1980 yılında Köy Hizmetleri Genel Müdürlüğü tarafından Mustafakemalpaşa ilçesine bağlı kırsal Akçapınar Mahallesi Uluabat gölü kıyısına yaklaşık 4 bin dönüm alanı sulayacak su pompaları konuldu. 2008 yılında hırsızlar su pompalarını çaldıkları sırada çiftçilere yakalandı. İhbar üzerine su pompalarının bulunduğu bölgeye gelen jandarma, şüphelileri gözaltına aldı. İşlemlerinin ardından adliyeye sevk edilen hırsızlar tutuklandı. Bir süre cezaevinde kalan hırsızlar cezalarını çektikten sonra yeniden su pompalarının bulunduğu alana geldi. Su pompalarına elektrik akışını sağlayan trafoyu patlatan hırsızlar bu sefer tüm malzemeleri alarak sırra kadem bastı.
Torunuma çamurun içinde bir şey olmasın diye bekliyorum diyen Ahmet Yılmaz, "Mahsullerimizi sulamak için su almaya uğraşıyoruz. Torunumu saldım beline kadar suya ben de onu bekliyorum bir şey olmasın diye. Bu kanallar 83 senesinde oldu, bunları çaldılar bir daha bakan olmadı bize. Bu gölün her tarafında su var bizim köyümüzde yok. Bizde ihracat malı zeytin ve yemiş var. Onları sulayamıyoruz bu sefer ne oluyor çıkmaya gidiyor. Düzgün mal yetiştiremiyoruz. Tankerlerle sulamaya uğraşıyoruz. Tanker kaç ağaç sular, iki ağaç. Koca gün iki ağaç için uğraşıyoruz." ifadelerini kullandı.

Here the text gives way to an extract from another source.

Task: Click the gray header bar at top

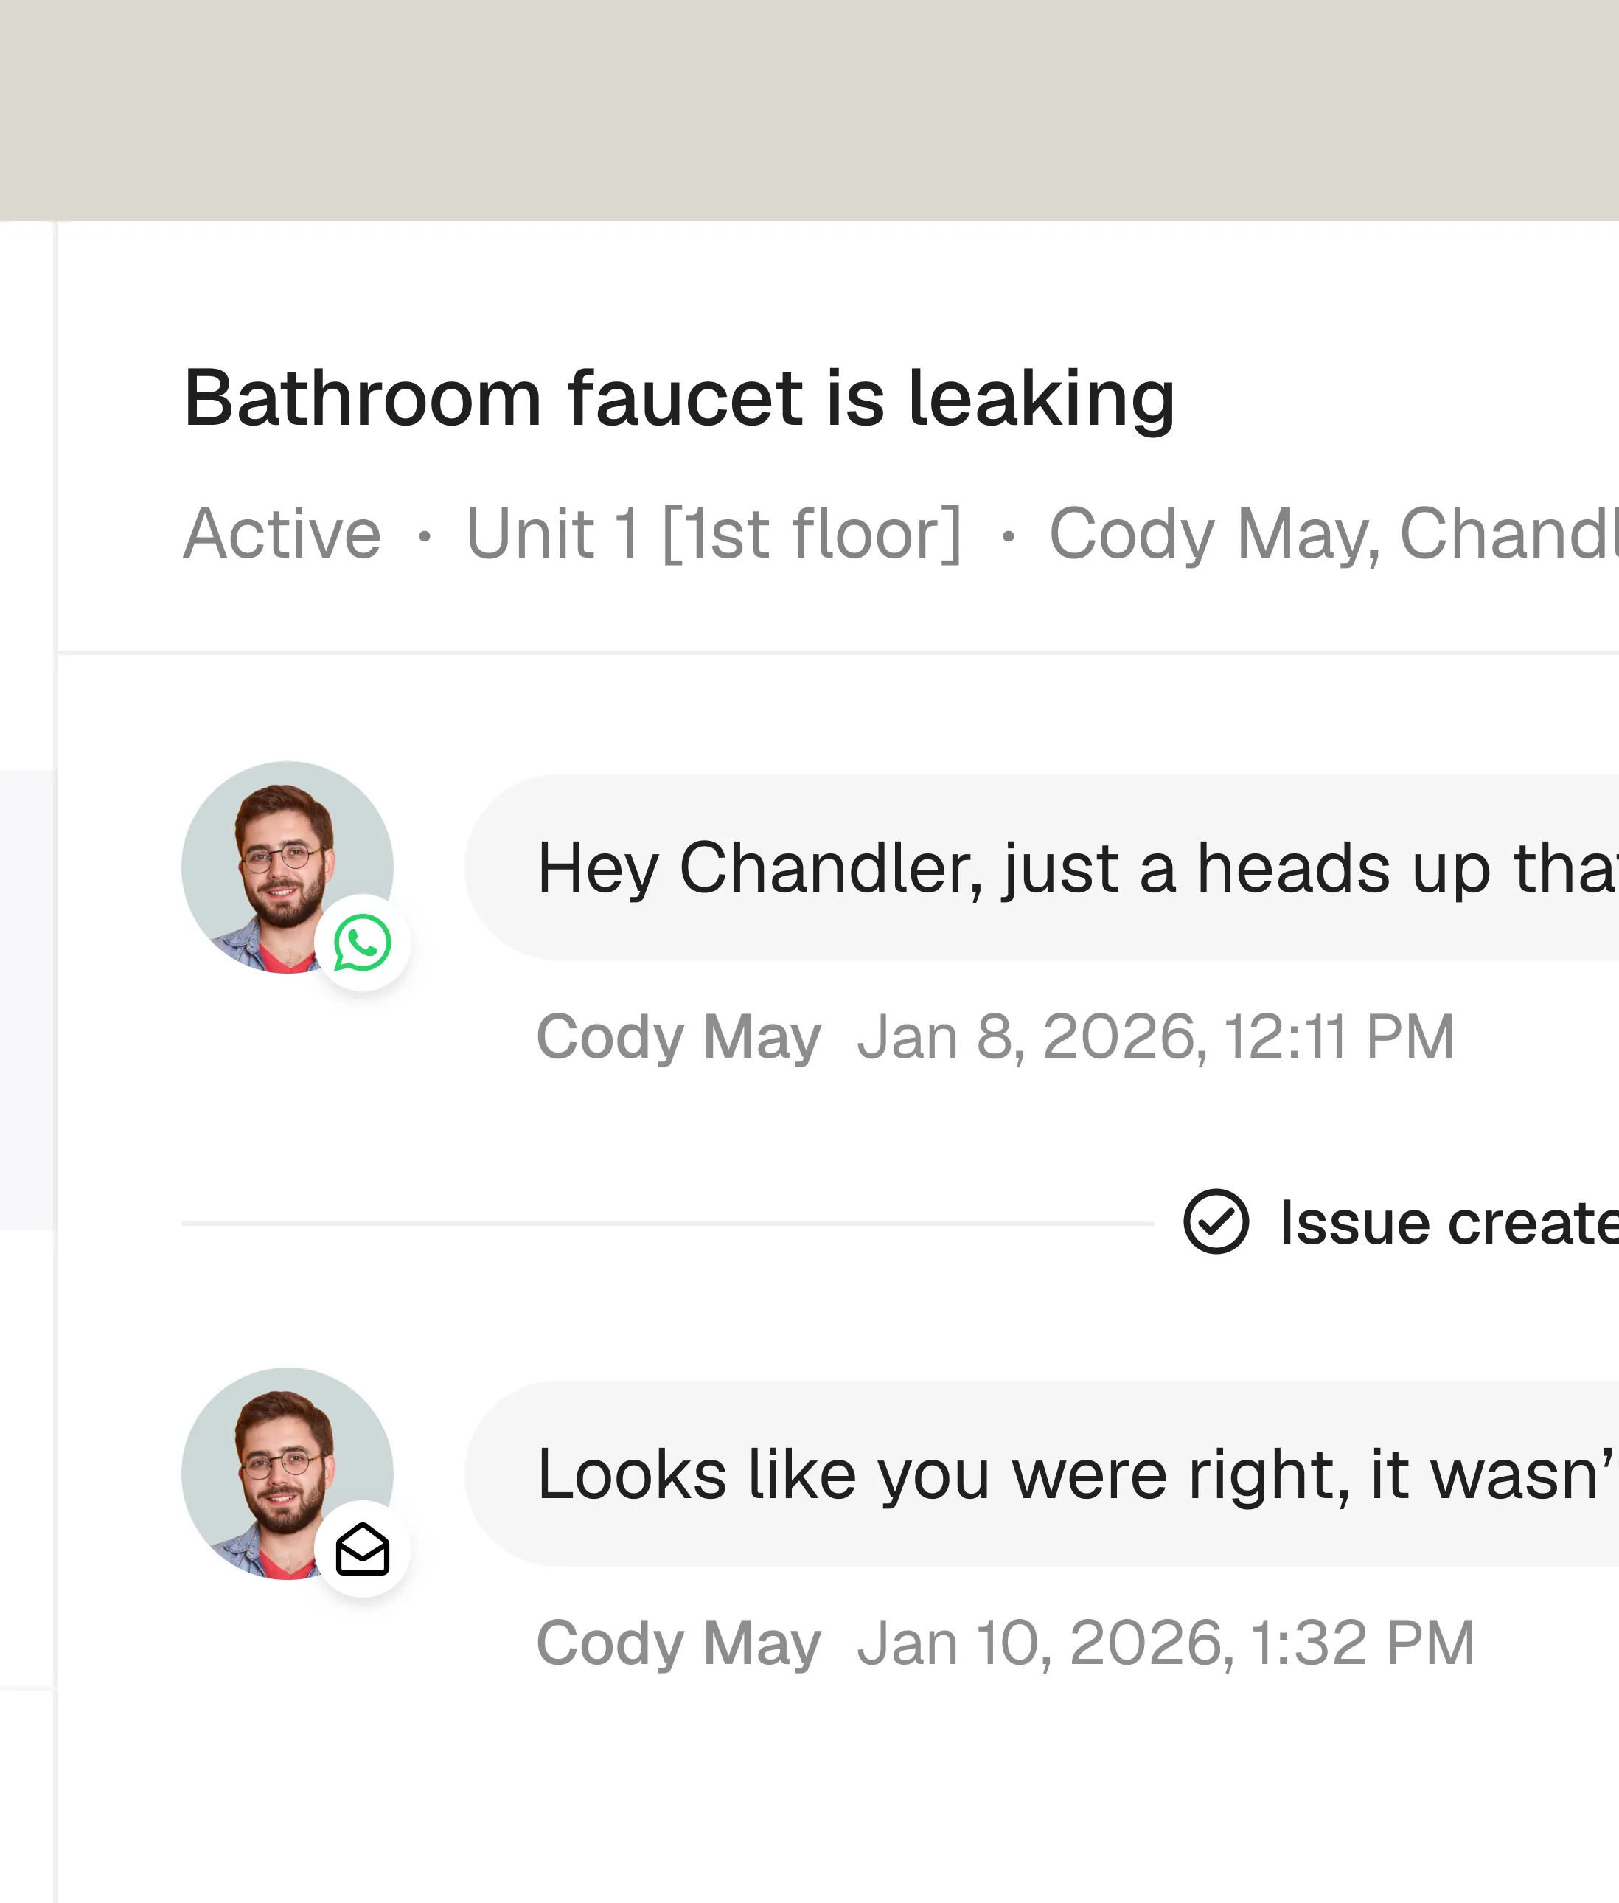Action: coord(810,110)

Akçapınar Mahallesi muhtarı Özgür Işık, "Yaşamış olduğumuz çileyi görüyorsunuz. Bu gölün etrafındaki bütün köyler sulama yapıyor. Bir Akçapınar köyünde yok. Sulama sistemimizin tekrar faaliyete geçmesini istiyoruz. Bir hırsız köyün geleceğiyle oynadı. Geldi trafoyu çaldı, bizden önceki yönetimler de buna el atmadılar. Şimdi biz geldik su yok. 2008'den beri bizim tek ihtiyacımız su. Vatandaşlar boyunlarına kadar çamura girip su almaya uğraşıyorlar. Mağduruz, saatlerce uğraşıp sadece iki ağacı suluyoruz. Biz sulama kanallarının çalışmasını istiyoruz. İhracat değeri yüksek siyah incir ve zeytin, nadide bitkiler bunlar. Bu köyde 400-450 ton siyah incir, 800-900 ton zeytin ihracatı yapıyoruz. Su alabilirsek daha da verim alacağız" dedi.